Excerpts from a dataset
== Segment start ==

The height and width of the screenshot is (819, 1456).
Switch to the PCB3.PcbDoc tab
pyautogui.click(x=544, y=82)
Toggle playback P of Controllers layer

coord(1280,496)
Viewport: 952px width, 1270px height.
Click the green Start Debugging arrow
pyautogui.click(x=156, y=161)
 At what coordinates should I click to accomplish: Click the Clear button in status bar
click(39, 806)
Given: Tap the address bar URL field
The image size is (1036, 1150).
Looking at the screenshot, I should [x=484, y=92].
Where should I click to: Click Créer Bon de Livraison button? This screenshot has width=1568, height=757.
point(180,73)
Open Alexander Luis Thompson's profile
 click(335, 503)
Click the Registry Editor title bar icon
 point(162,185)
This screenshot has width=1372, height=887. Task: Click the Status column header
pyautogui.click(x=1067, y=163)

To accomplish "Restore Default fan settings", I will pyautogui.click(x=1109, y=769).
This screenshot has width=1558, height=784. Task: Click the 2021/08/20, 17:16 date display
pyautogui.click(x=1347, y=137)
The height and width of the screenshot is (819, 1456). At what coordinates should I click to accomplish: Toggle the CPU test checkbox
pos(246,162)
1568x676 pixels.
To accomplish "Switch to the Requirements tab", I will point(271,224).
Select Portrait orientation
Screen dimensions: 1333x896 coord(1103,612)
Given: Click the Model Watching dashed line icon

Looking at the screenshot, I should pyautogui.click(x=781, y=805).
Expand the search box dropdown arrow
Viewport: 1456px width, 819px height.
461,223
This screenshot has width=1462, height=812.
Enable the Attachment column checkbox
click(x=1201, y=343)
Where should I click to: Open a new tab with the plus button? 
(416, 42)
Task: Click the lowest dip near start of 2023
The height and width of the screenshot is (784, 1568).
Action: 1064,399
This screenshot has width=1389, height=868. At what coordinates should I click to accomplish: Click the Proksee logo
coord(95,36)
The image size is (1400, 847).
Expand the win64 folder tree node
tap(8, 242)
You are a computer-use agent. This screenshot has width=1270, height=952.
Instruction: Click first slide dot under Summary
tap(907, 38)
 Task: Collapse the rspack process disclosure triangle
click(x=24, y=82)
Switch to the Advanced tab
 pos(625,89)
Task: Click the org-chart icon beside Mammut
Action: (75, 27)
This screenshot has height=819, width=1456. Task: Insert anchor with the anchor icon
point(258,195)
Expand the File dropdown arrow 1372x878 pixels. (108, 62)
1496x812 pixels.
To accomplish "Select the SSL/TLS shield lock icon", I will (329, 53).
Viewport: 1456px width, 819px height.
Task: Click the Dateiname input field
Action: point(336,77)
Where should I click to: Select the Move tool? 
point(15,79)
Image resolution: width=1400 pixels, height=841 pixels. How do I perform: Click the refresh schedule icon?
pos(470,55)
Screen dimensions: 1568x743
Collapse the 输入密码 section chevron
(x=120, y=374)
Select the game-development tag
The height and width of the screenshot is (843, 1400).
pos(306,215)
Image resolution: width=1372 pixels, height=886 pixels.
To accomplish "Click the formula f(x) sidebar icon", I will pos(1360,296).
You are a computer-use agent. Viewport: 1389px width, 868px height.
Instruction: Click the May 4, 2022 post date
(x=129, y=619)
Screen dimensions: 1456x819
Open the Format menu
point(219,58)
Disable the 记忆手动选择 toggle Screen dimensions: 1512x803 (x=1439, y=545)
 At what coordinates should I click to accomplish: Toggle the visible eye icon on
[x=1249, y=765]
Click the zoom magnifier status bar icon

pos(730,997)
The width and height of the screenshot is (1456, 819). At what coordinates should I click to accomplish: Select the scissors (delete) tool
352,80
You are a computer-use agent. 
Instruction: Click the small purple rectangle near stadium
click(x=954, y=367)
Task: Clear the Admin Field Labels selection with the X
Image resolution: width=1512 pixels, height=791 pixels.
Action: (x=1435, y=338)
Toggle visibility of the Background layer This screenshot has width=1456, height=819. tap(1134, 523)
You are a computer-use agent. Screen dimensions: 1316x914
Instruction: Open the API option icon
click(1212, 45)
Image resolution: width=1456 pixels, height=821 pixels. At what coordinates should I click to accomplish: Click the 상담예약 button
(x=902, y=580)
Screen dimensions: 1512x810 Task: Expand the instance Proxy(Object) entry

== Segment end ==

:: Problem description ::
Would you please write the entries out again in full, exactly as given?

:: Task solution ::
The height and width of the screenshot is (819, 1456).
Switch to the PCB3.PcbDoc tab
pyautogui.click(x=544, y=82)
Toggle playback P of Controllers layer

coord(1280,496)
Viewport: 952px width, 1270px height.
Click the green Start Debugging arrow
pyautogui.click(x=156, y=161)
 At what coordinates should I click to accomplish: Click the Clear button in status bar
click(39, 806)
Given: Tap the address bar URL field
The image size is (1036, 1150).
Looking at the screenshot, I should [x=484, y=92].
Where should I click to: Click Créer Bon de Livraison button? This screenshot has width=1568, height=757.
point(180,73)
Open Alexander Luis Thompson's profile
 click(335, 503)
Click the Registry Editor title bar icon
 point(162,185)
This screenshot has width=1372, height=887. Task: Click the Status column header
pyautogui.click(x=1067, y=163)

To accomplish "Restore Default fan settings", I will pyautogui.click(x=1109, y=769).
This screenshot has width=1558, height=784. Task: Click the 2021/08/20, 17:16 date display
pyautogui.click(x=1347, y=137)
The height and width of the screenshot is (819, 1456). At what coordinates should I click to accomplish: Toggle the CPU test checkbox
pos(246,162)
1568x676 pixels.
To accomplish "Switch to the Requirements tab", I will point(271,224).
Select Portrait orientation
Screen dimensions: 1333x896 coord(1103,612)
Given: Click the Model Watching dashed line icon

Looking at the screenshot, I should pyautogui.click(x=781, y=805).
Expand the search box dropdown arrow
Viewport: 1456px width, 819px height.
461,223
This screenshot has width=1462, height=812.
Enable the Attachment column checkbox
click(x=1201, y=343)
Where should I click to: Open a new tab with the plus button? 
(416, 42)
Task: Click the lowest dip near start of 2023
The height and width of the screenshot is (784, 1568).
Action: 1064,399
This screenshot has width=1389, height=868. At what coordinates should I click to accomplish: Click the Proksee logo
coord(95,36)
The image size is (1400, 847).
Expand the win64 folder tree node
tap(8, 242)
You are a computer-use agent. This screenshot has width=1270, height=952.
Instruction: Click first slide dot under Summary
tap(907, 38)
 Task: Collapse the rspack process disclosure triangle
click(x=24, y=82)
Switch to the Advanced tab
 pos(625,89)
Task: Click the org-chart icon beside Mammut
Action: (75, 27)
This screenshot has height=819, width=1456. Task: Insert anchor with the anchor icon
point(258,195)
Expand the File dropdown arrow 1372x878 pixels. (108, 62)
1496x812 pixels.
To accomplish "Select the SSL/TLS shield lock icon", I will (329, 53).
Viewport: 1456px width, 819px height.
Task: Click the Dateiname input field
Action: point(336,77)
Where should I click to: Select the Move tool? 
point(15,79)
Image resolution: width=1400 pixels, height=841 pixels. How do I perform: Click the refresh schedule icon?
pos(470,55)
Screen dimensions: 1568x743
Collapse the 输入密码 section chevron
(x=120, y=374)
Select the game-development tag
The height and width of the screenshot is (843, 1400).
pos(306,215)
Image resolution: width=1372 pixels, height=886 pixels.
To accomplish "Click the formula f(x) sidebar icon", I will pos(1360,296).
You are a computer-use agent. Viewport: 1389px width, 868px height.
Instruction: Click the May 4, 2022 post date
(x=129, y=619)
Screen dimensions: 1456x819
Open the Format menu
point(219,58)
Disable the 记忆手动选择 toggle Screen dimensions: 1512x803 (x=1439, y=545)
 At what coordinates should I click to accomplish: Toggle the visible eye icon on
[x=1249, y=765]
Click the zoom magnifier status bar icon

pos(730,997)
The width and height of the screenshot is (1456, 819). At what coordinates should I click to accomplish: Select the scissors (delete) tool
352,80
You are a computer-use agent. 
Instruction: Click the small purple rectangle near stadium
click(x=954, y=367)
Task: Clear the Admin Field Labels selection with the X
Image resolution: width=1512 pixels, height=791 pixels.
Action: (x=1435, y=338)
Toggle visibility of the Background layer This screenshot has width=1456, height=819. tap(1134, 523)
You are a computer-use agent. Screen dimensions: 1316x914
Instruction: Open the API option icon
click(1212, 45)
Image resolution: width=1456 pixels, height=821 pixels. At what coordinates should I click to accomplish: Click the 상담예약 button
(x=902, y=580)
Screen dimensions: 1512x810 Task: Expand the instance Proxy(Object) entry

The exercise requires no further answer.